In Canada, there are currently no biomass plants online or in the works, but Charles Lalonde, a project manager with the Ontario Federation of Agriculture, says he expects that’s going to change in the next few years. He says there will soon be demand for corn stover and wheat straw inside Canadian borders.
“With corn stover, we’re trying to develop a market for it in bioprocessing,” Lalonde explains. He anticipates that facility will focus on using cellulosic material to produce sugars for use in various biochemical productions.
U.S. plants making ethanol from grains, mainly corn, are currently at capacity, producing 12 billion to 13 billion gallons annually. “Right now, the industry is waiting for the cellulosic side of these projects to get up and running,” Levy says. By comparison, it’s estimated that the new plants will be able to produce around 75 million gallons of cellulosic ethanol a year.
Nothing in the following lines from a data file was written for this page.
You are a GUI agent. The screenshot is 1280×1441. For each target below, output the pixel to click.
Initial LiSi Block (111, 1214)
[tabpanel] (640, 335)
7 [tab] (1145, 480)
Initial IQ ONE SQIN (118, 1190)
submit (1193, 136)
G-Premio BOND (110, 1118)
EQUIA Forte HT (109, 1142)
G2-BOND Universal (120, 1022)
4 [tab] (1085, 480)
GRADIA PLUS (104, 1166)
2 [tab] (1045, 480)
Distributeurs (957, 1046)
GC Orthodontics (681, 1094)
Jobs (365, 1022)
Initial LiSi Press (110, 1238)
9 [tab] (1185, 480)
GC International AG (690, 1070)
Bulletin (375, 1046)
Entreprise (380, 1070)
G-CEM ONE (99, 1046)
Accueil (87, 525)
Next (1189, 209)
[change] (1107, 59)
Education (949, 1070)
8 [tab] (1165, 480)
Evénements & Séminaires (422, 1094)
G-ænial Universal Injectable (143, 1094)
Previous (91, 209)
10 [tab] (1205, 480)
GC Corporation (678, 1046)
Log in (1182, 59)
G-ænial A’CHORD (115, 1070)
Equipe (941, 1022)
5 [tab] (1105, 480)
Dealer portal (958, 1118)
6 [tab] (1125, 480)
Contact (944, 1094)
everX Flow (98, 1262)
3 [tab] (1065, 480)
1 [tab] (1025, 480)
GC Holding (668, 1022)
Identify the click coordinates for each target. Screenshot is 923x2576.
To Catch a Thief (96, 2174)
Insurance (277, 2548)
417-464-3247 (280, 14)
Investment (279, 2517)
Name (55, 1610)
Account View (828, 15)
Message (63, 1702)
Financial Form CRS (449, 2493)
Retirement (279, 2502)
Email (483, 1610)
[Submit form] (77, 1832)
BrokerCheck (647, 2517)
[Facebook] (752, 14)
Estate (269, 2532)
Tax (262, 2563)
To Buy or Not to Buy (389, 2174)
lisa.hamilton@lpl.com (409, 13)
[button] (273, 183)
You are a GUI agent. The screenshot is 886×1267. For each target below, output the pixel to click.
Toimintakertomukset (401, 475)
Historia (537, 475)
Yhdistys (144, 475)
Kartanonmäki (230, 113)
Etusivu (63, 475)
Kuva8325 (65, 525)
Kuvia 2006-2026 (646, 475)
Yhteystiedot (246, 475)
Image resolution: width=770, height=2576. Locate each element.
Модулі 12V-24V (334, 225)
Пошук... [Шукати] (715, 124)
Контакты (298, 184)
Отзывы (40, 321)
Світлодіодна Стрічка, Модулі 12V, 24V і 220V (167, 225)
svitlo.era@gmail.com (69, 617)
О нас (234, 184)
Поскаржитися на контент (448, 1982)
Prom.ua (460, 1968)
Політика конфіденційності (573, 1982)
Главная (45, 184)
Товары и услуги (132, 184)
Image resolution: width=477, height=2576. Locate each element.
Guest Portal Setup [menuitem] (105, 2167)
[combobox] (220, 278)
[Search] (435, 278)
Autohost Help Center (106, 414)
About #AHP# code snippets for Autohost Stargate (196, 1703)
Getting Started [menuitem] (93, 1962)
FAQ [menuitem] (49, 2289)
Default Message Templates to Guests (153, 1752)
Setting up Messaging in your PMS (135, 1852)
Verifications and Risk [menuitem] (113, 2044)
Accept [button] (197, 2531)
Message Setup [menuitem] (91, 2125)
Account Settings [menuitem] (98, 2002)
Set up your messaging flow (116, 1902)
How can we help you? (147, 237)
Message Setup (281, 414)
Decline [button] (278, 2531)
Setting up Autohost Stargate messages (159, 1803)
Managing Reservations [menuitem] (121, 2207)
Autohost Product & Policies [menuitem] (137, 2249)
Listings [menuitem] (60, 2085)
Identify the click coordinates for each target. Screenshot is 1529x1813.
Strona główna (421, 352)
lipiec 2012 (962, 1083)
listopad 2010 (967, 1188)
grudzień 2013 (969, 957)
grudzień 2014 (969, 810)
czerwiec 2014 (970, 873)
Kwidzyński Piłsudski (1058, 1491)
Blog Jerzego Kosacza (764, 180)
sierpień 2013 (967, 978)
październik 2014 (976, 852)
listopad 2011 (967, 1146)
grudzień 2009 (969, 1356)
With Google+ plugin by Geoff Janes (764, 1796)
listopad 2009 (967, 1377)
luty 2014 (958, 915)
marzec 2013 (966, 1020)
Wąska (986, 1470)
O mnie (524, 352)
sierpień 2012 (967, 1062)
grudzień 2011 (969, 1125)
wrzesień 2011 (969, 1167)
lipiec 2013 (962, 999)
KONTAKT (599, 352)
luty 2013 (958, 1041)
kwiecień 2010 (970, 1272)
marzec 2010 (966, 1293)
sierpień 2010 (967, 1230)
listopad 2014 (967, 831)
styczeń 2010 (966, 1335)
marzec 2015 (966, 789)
Plans for seven new cellulosic ethanol plants have been announced by the USDA, three of which will use agricultural waste, while the others will use resources like wood chips, wood waste and municipal solid waste.
And while the bulk of the U.S. market now is corn stover, Glenn Farris, AGCO’s manager of segment strategy for biomass/industrials, expects a market for dedicated energy crops to emerge, such as Miscanthus and switchgrass.
Farris says he believes that by 2030 more producers will see 300 bushels of corn per acre. That means 8 to 10 tons of stover per acre on the ground within the next 15 years.
Says Levy, “I think we’re going to see a revolution in the biomass market in the years to come. As the world turns to renewable energy, agriculture is going to be a direct benefactor.”